Lo que debía ser un domingo de festejo terminó entre lágrimas. Un voraz incendio consumió durante la madrugada una vivienda del barrio Huaico Hondo y dejó prácticamente con lo puesto a una joven madre y sus tres hijas menores, entre ellas una beba de apenas 2 años.
El fuego comenzó alrededor de las 4 de este domingo y avanzó rápidamente por la humilde construcción. Afortunadamente, ninguna de las cuatro se encontraba adentro.
Y detrás de esa ausencia hay una circunstancia que pudo haber evitado una tragedia.
Había llevado a su hija al hospital
Horas antes, Adriana había tenido que acudir al hospital porque una de sus pequeñas estaba enferma. Al regresar, decidió no dormir en su vivienda debido a las bajas temperaturas y se trasladó junto a las niñas hasta la casa de su madre.
“Yo no me encontraba en la piecita porque tengo a mi nena enferma. Como ahí hacía mucho frío, después de que la traje del hospital me vine a dormir a lo de mi mamá”, contó.
Ya durante la madrugada, los vecinos advirtieron lo que estaba sucediendo. Cerca de las 6 escucharon una fuerte explosión y dieron aviso a los servicios de emergencia.
Bomberos de la Provincia y efectivos policiales trabajaron para controlar las llamas, aunque para entonces el fuego había provocado pérdidas materiales prácticamente totales.

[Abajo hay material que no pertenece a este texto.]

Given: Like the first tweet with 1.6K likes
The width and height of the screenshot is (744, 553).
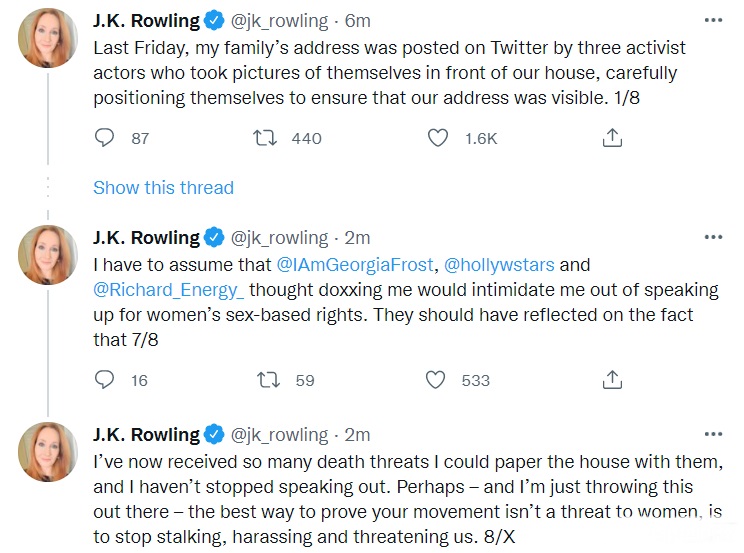Looking at the screenshot, I should point(437,139).
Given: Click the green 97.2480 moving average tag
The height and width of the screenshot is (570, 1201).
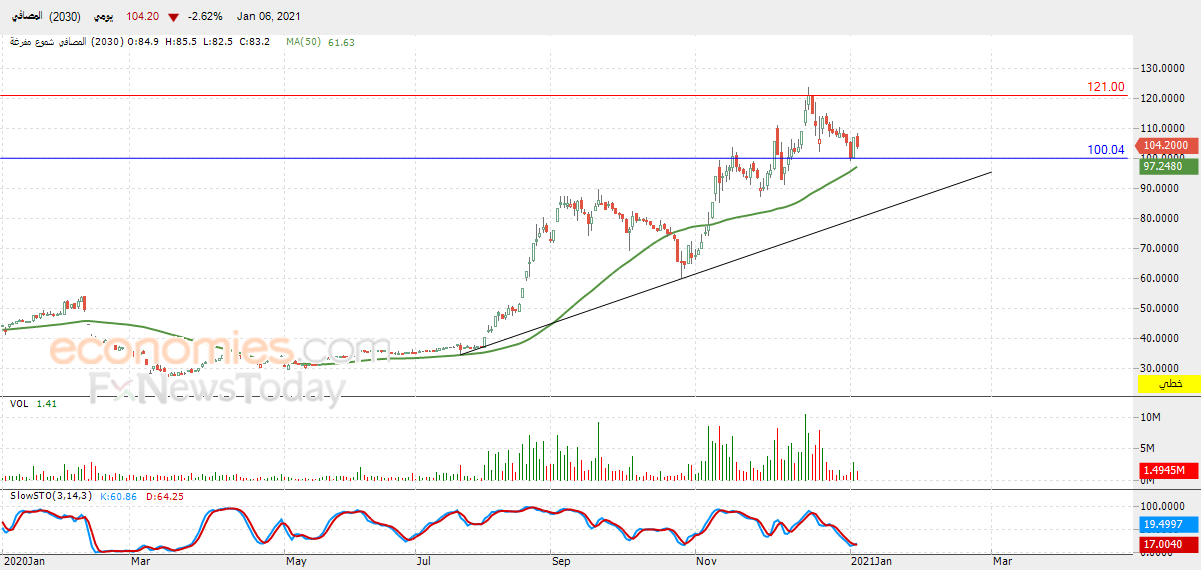Looking at the screenshot, I should [1166, 166].
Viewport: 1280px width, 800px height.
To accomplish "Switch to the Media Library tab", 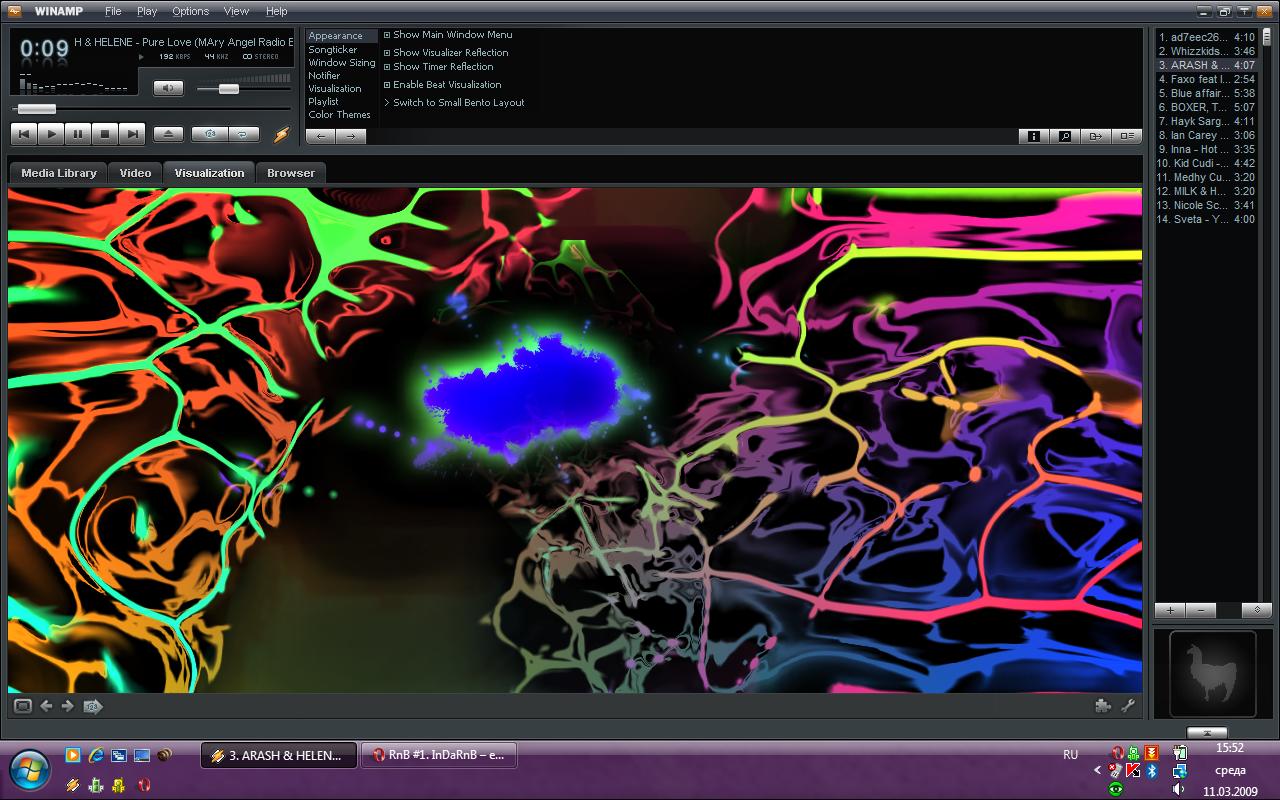I will (59, 173).
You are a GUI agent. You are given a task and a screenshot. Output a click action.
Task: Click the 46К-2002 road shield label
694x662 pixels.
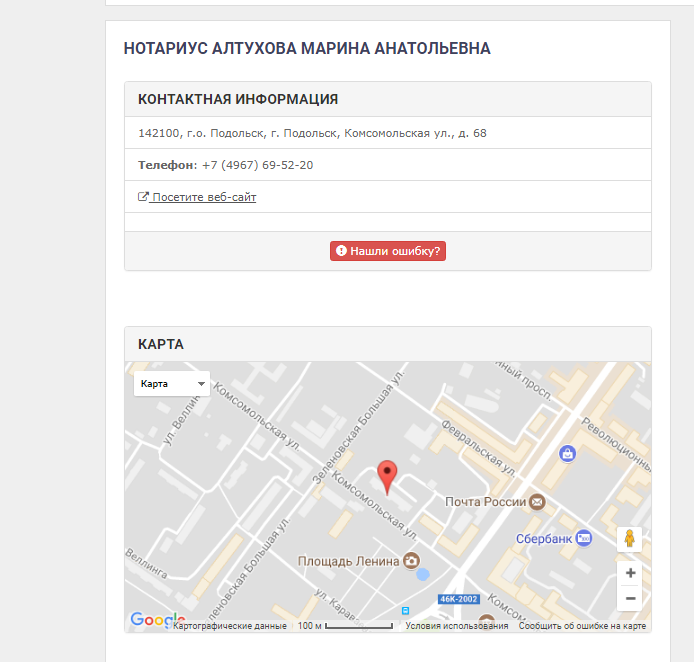point(459,600)
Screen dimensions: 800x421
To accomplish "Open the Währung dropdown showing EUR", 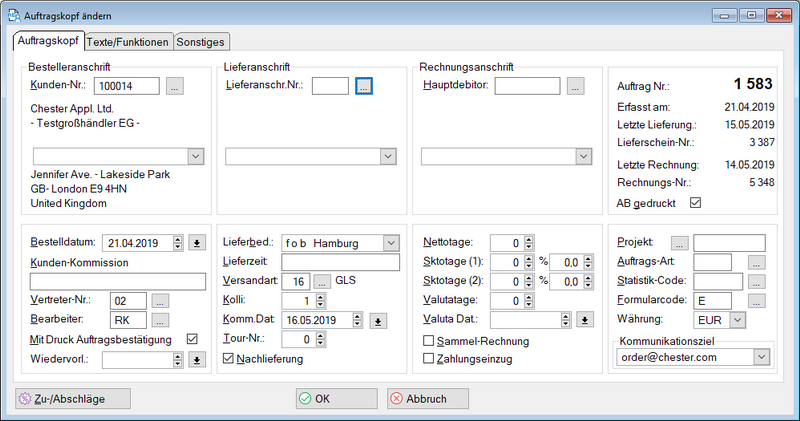I will (738, 320).
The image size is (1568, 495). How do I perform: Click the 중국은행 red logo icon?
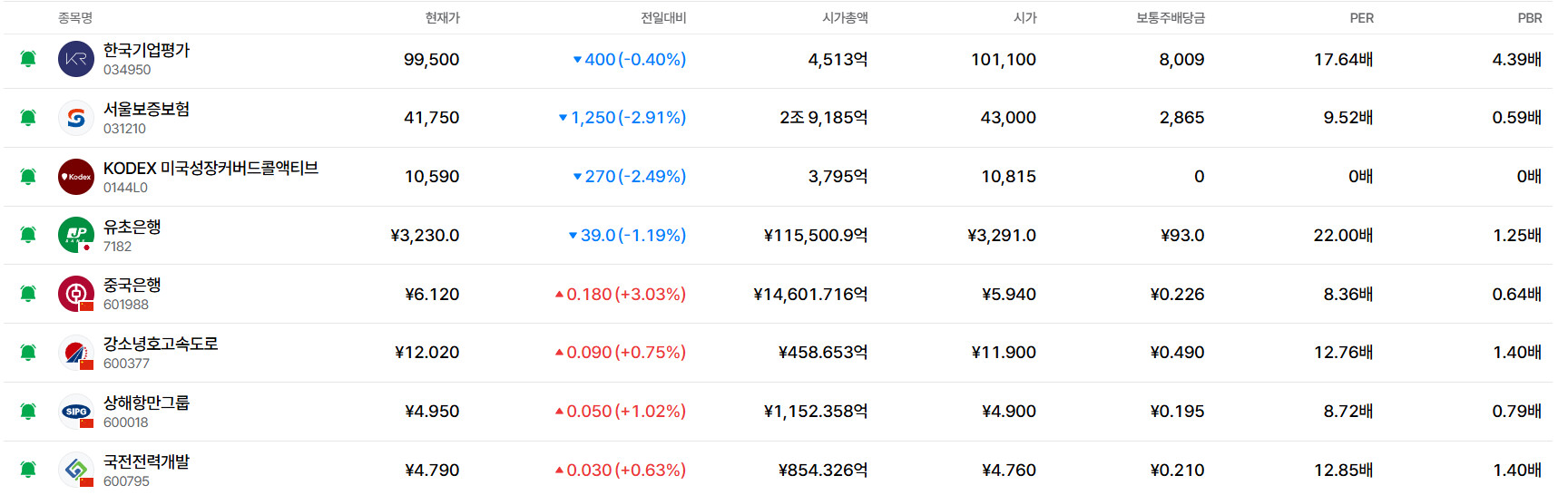(76, 294)
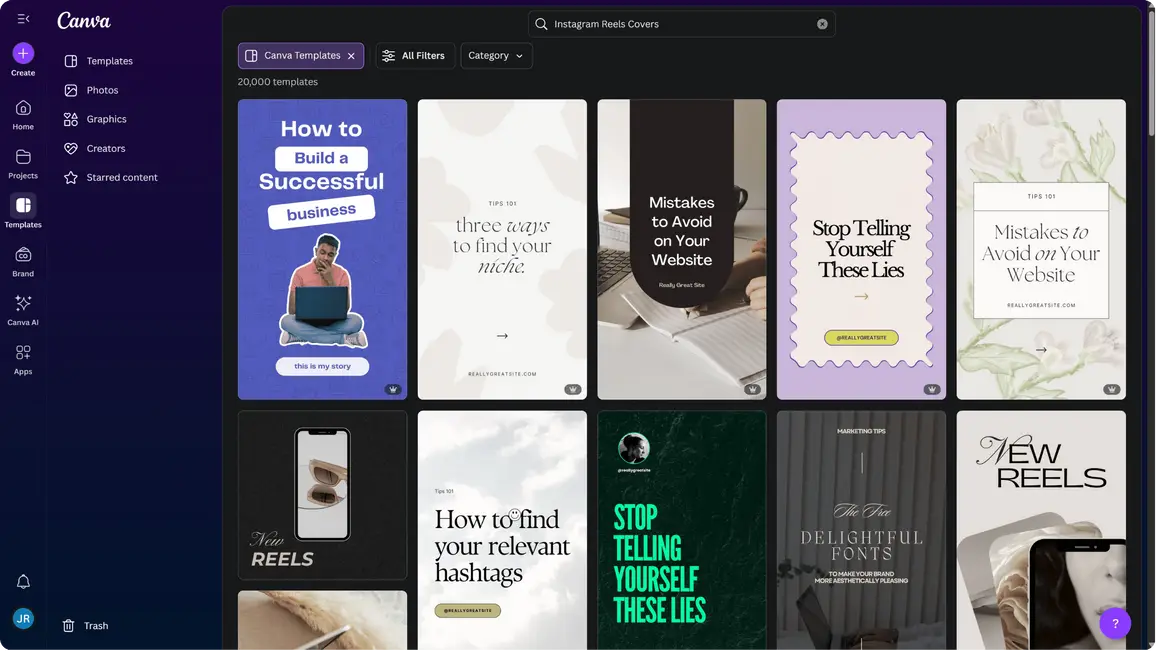Open the JR account avatar
This screenshot has width=1156, height=651.
[23, 619]
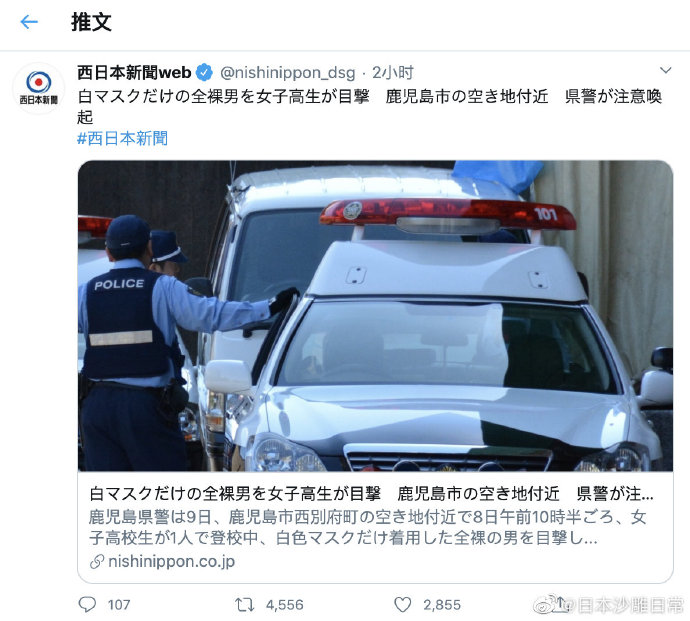View the 4,556 retweets count
This screenshot has width=690, height=621.
[x=284, y=604]
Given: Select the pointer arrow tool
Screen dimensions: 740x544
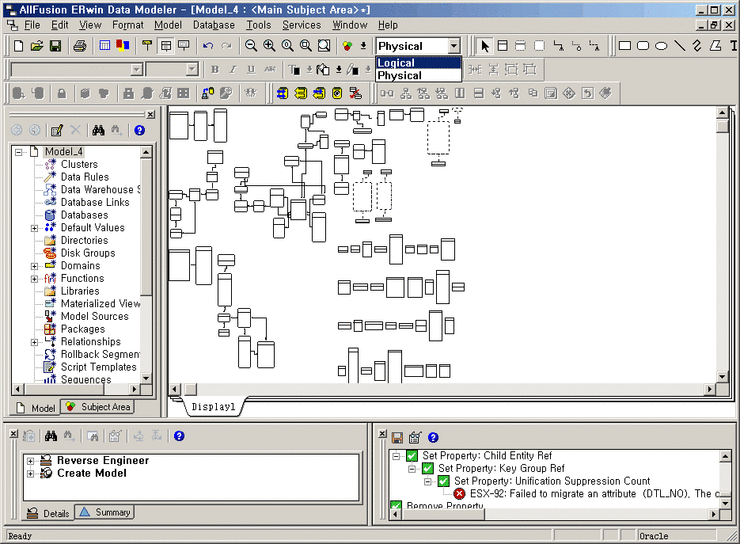Looking at the screenshot, I should pos(485,46).
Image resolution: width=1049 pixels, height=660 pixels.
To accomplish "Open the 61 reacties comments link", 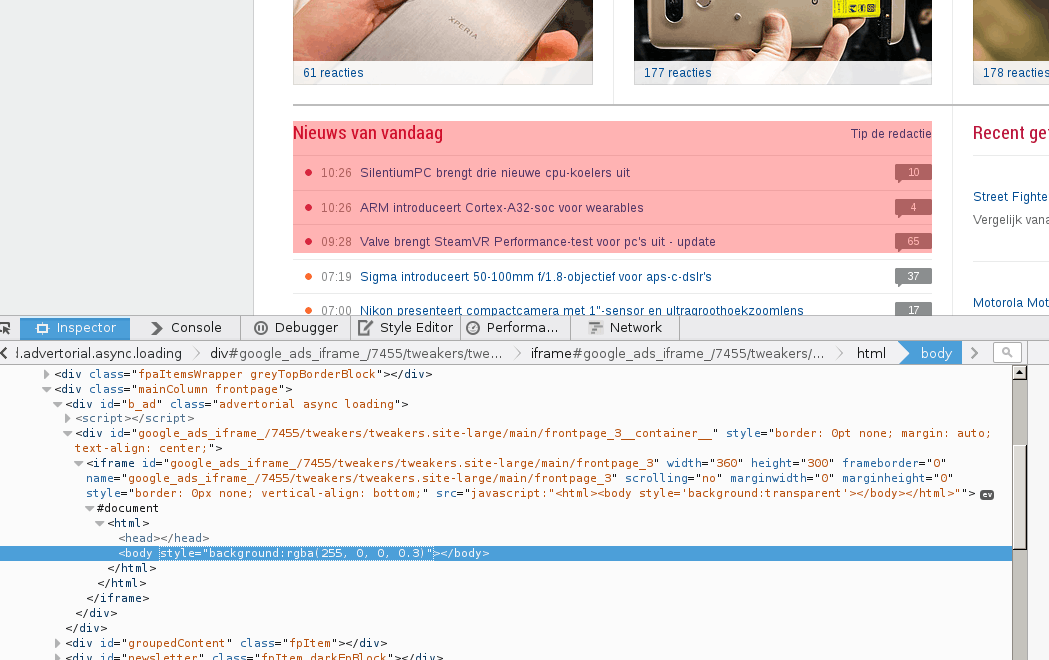I will pyautogui.click(x=332, y=73).
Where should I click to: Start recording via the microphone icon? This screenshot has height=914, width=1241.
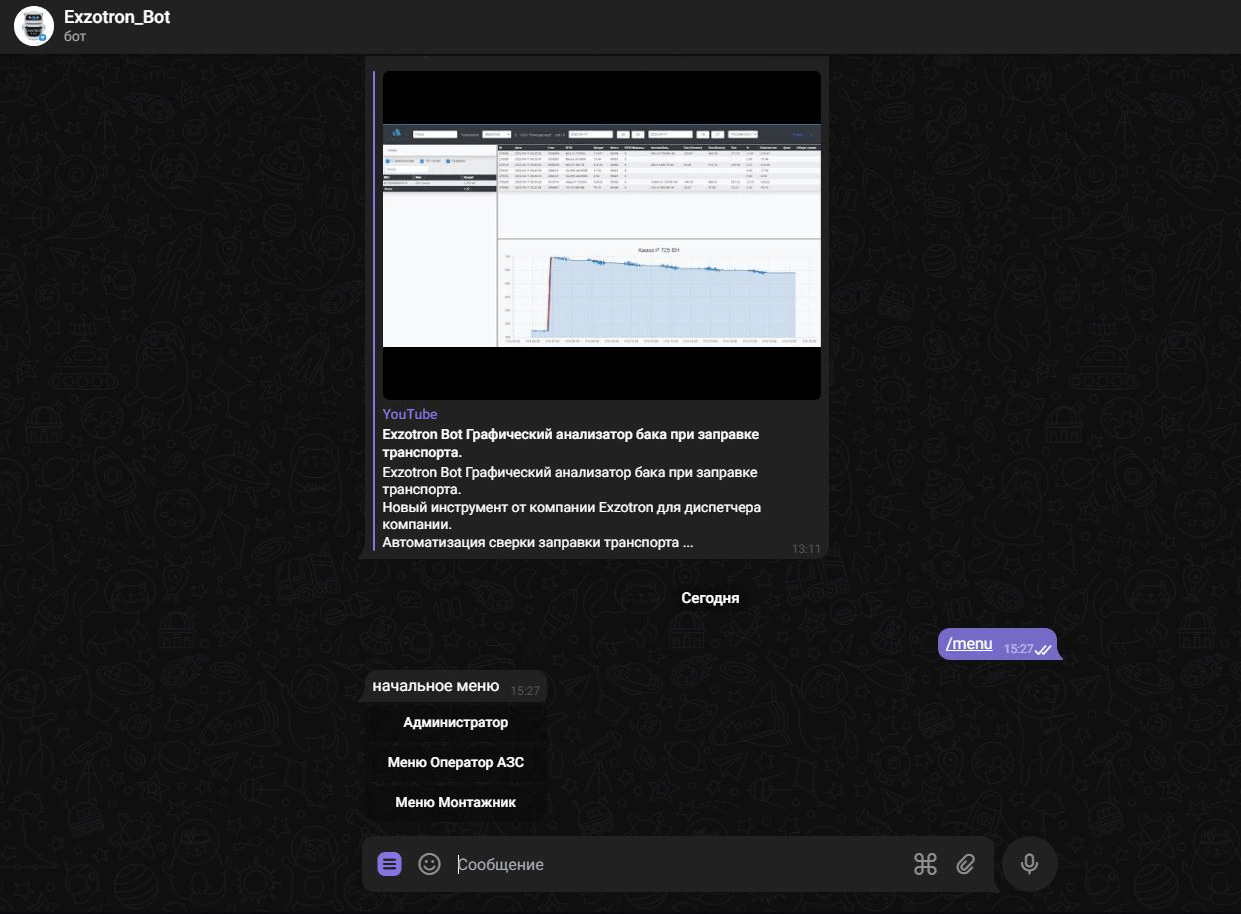click(x=1029, y=863)
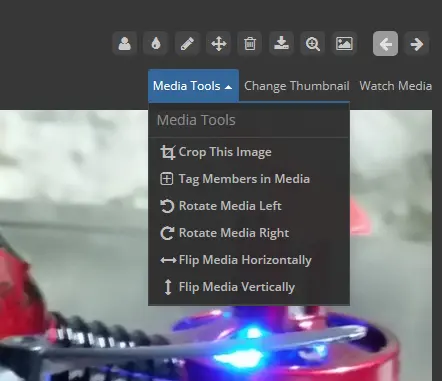Viewport: 442px width, 381px height.
Task: Go to previous media with left arrow
Action: (385, 44)
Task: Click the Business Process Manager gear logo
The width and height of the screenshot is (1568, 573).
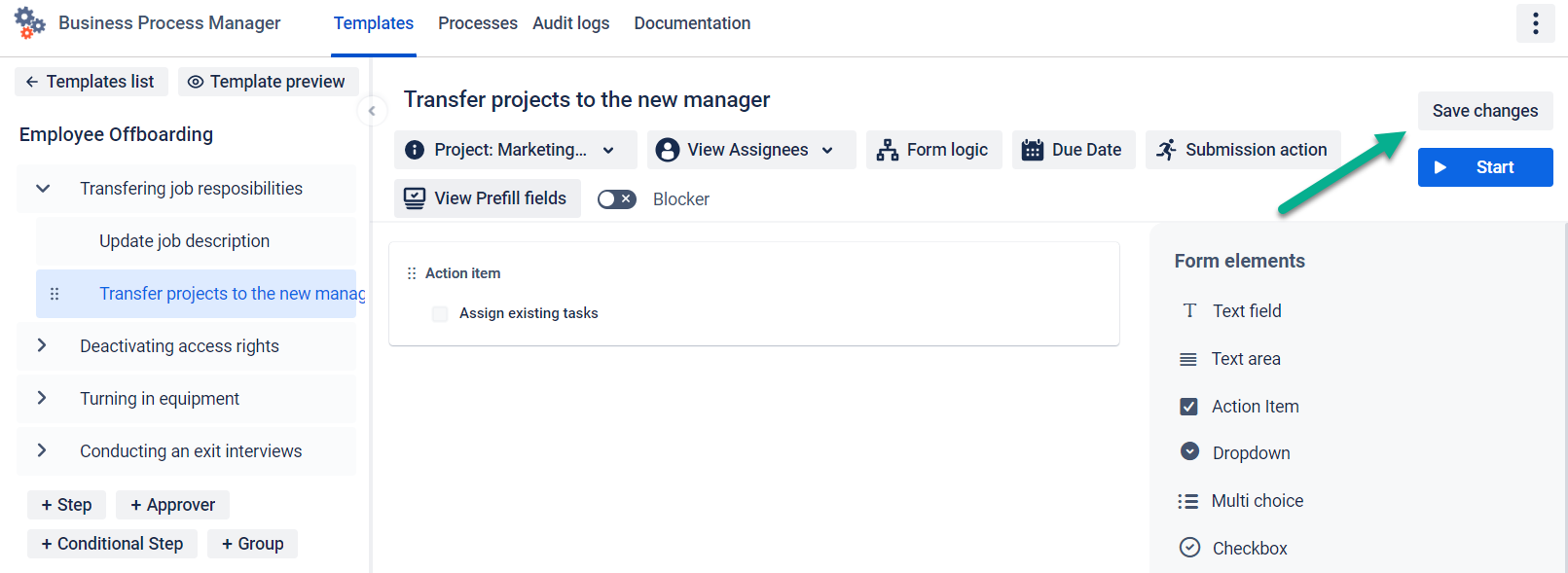Action: click(29, 22)
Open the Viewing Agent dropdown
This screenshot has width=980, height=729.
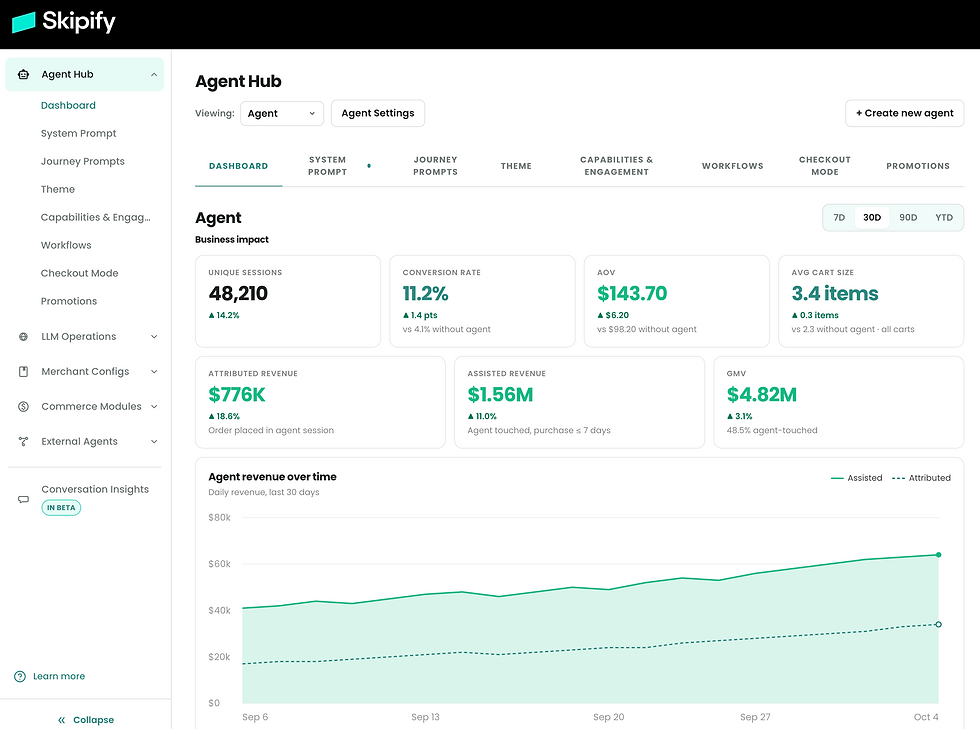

El techo quedó destruido y las paredes presentaban riesgo de derrumbe.
“Se quemó todo”
Cuando Adriana llegó al lugar se encontró con una escena desoladora. La casa donde vivía con sus tres hijas había quedado consumida por el incendio.
Ropa, calzado, camas, muebles, electrodomésticos y prácticamente todo lo que habían conseguido con esfuerzo se perdió.
Pero hubo algo que golpeó especialmente a la mamá en este domingo.
“Se quemó la ropa de mis hijos, los calzados, la cama, el roperito, la silla, la mesa, la heladera, la tele y bueno... todo. Hasta las dos bicis de las chicas, que las había hecho parchar para que las tengan listas hoy por el Día del Niño. Me quedé sin nada, mis hijas lloran”.
Necesitan ayuda para comenzar de nuevo
Por el momento, Adriana y sus tres hijas se encuentran alojadas en la vivienda de su madre, mientras intentan asimilar lo ocurrido y encontrar una alternativa habitacional.
La mujer aseguró desconocer qué pudo haber originado el incendio y señaló que no mantiene conflictos con otras personas. Las circunstancias que desataron el fuego deberán ser establecidas.
Ahora la principal preocupación pasa por recuperar lo indispensable para sus pequeñas y encontrar un lugar donde volver a vivir.
“Por el momento quedaré aquí hasta que pueda conseguir dónde ir, porque no tengo dónde estar. Era lo único que tenía”, lamentó.
En cuestión de horas, una familia perdió prácticamente todo. Lo material quedó reducido a cenizas, pero una decisión tomada por el frío y la enfermedad de una de las niñas evitó que el incendio tuviera consecuencias todavía más dolorosas.